◆ Fragmento ◆
* * * * *
Unas semanas después, cuando los informativos comenzaban a hablar de infectados en Italia, aquí el miedo ya palpitaba con mayor viveza. Un miedo que muchos intentamos evaporar con el flaco razonamiento de barra de bar de que el mundo estaba preparado para afrontar este tipo de desafíos. Que las instituciones que nos representaban desempolvarían una artillería de emergencia que impediría que una desgracia localizada se propagara por todo el planeta. Demasiadas películas de acción. Maldita ingenuidad.
* * * * *
◆ Listado de datos ◆
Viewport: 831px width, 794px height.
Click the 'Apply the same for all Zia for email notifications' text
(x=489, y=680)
* * * * *
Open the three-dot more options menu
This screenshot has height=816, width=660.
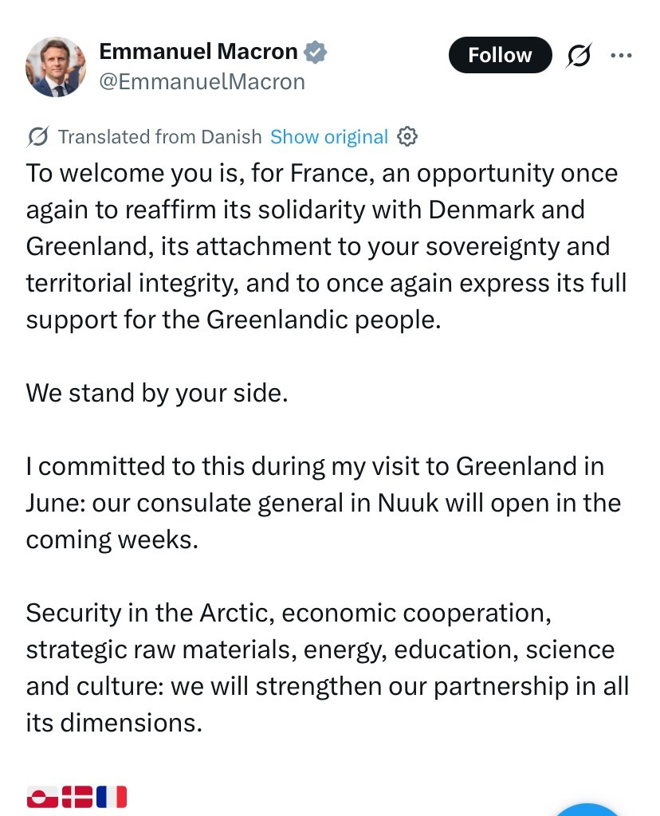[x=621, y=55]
* * * * *
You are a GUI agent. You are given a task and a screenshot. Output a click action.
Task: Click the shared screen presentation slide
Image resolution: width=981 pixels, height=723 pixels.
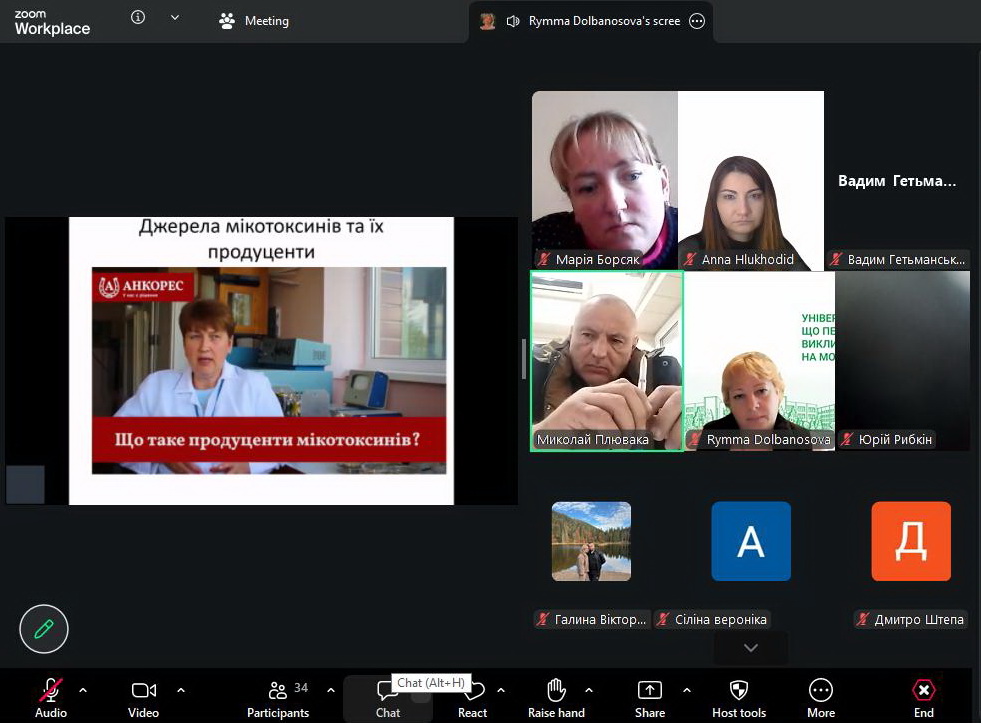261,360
* * * * *
◆ Tareas por completar ◆
• A. Responde, por favor, estas preguntas sobre el fragmento del miedo:
(i) ¿De qué país empezaban a hablar los informativos?
(ii) ¿Con qué razonamiento intentaron muchos evaporar el miedo?
(iii) ¿Qué desempolvarían las instituciones, según se esperaba?
• B. Sigue escribiendo el fragmento del miedo a partir de su última frase.

◆ Respuestas ◆
• A.
(i) De Italia.
(ii) Con el flaco razonamiento de barra de bar de que el mundo estaba preparado para afrontar este tipo de desafíos.
(iii) Una artillería de emergencia que impediría que una desgracia localizada se propagara por todo el planeta.

• B.
En España el escenario cambió por completo en tan sólo veinticuatro horas. Cambió el día que dejamos de ser meros observadores de una epidemia desde el estrado del sofá y comenzamos a ser testigos de una pandemia global que, a ritmo vertiginoso, se había colado por los rincones de nuestras vidas. El enfrentamiento político –también ahí– cobró relativa importancia. Aquellos políticos, que solían dividirse en los tradicionales bloques derecha e izquierda, azules y rojos, independentistas y centralistas, parecieron en esa ocasión clasificarse entre quienes optaron por permanecer en el escenario teatral representando sus propios guiones políticos y quienes, por el contrario, decidieron cerrar temporalmente el telón, apagar los focos cegadores y contribuir a resolver la crisis de la pandemia.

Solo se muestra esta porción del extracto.